Trabalhadores da saúde que cuidam de pessoas infectadas só podem ser
infectados por exposição percutânea com o sangue contaminado. Precauções
universais, indicadas para contacto com todos os pacientes, são adequadas
contra a transmissão de HTLV-I em trabalhadores da saúde.
Doenças associadas ao HTLV-I
Existem duas doenças que são associadas ao HTLV-I: leucemia/linfoma de
células T do adulto (ATL) e um quadro neurológico degenerativo crónico,
mielopatia/ paraparesia espástica tropical associada ao HTLV-I (HAM/TSP).
A ATL é uma malignidade nos linfócitos T, positivos para o CD4, infectados
pelo HTLV-I. O genoma proviral é integrado no genoma das células hospedeiras,
conforme descrito anteriormente.
Um amplo espectro clínico foi descrito como característica patológica,
incluindo as formas aguda, crónica, linfomatosa e leve. A forma aguda de ATL é
caracterizada por infiltração de linfonodos, vísceras e pele com células malignas,
resultando em uma variedade de características clínicas. Geralmente são
observados linfócitos anormais em circulação, concentrações anormais dos
enzimas hepáticos e lesões líticas dos ossos. A sobrevivência média é de 11
meses a partir do diagnóstico. A quimioterapia convencional não é eficaz, e
registam-se recaídas frequentes e de progressão rápida, embora a sobrevivência
prolongada tenha sido registada.
Calcula-se que a ATL pode afectar 2 a 4% de pessoas em regiões
onde o HTLV-I é endémico e onde a infecção precoce na infância é comum. A ATL
ocorre frequentemente, entre pessoas dos 40 aos 60 anos de idade, sugerindo um
período de latência de algumas décadas, para o desenvolvimento da doença.

• Secção de dados
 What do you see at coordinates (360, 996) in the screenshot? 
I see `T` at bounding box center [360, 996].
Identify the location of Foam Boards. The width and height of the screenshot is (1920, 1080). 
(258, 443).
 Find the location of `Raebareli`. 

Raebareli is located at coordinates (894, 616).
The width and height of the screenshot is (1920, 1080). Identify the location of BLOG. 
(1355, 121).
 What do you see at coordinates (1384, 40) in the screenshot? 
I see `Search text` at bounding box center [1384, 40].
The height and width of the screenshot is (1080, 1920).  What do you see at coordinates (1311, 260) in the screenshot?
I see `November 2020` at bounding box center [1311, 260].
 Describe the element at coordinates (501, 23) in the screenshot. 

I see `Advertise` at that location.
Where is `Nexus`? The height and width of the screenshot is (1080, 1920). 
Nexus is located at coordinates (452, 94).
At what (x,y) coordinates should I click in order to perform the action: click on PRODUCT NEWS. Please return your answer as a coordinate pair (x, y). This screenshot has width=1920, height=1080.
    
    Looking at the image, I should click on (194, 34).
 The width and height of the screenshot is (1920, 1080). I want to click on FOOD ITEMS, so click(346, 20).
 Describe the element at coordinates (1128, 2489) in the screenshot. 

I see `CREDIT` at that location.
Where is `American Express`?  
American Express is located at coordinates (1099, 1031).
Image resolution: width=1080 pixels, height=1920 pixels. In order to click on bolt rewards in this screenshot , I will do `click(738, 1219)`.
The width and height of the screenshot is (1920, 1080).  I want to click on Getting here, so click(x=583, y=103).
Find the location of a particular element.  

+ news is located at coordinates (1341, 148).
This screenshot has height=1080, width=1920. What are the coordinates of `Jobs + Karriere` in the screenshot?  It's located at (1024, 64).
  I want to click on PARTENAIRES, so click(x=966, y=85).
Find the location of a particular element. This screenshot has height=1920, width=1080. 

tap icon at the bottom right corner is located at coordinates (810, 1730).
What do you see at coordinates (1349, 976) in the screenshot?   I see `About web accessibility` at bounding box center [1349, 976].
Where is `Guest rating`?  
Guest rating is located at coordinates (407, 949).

• Atividade 1
Segundo o texto sobre o HTLV-I, qual é a sobrevivência média a partir do diagnóstico na forma aguda de ATL?
• Atividade 2
Transcreva do texto sobre o HTLV-I o trecho que começa em "Doenças associadas ao" e termina em "conforme descrito anteriormente.".
• Atividade 3
Enumere todas as formas de ATL que o texto sobre o HTLV-I inclui no seu amplo espectro clínico.
Os itens não são necessários para responder.

• Área de resposta 1
A sobrevivência média é de 11 meses a partir do diagnóstico.

• Área de resposta 2
Doenças associadas ao HTLV-I
Existem duas doenças que são associadas ao HTLV-I: leucemia/linfoma de
células T do adulto (ATL) e um quadro neurológico degenerativo crónico,
mielopatia/ paraparesia espástica tropical associada ao HTLV-I (HAM/TSP).
A ATL é uma malignidade nos linfócitos T, positivos para o CD4, infectados
pelo HTLV-I. O genoma proviral é integrado no genoma das células hospedeiras,
conforme descrito anteriormente.

• Área de resposta 3
Aguda, crónica, linfomatosa e leve.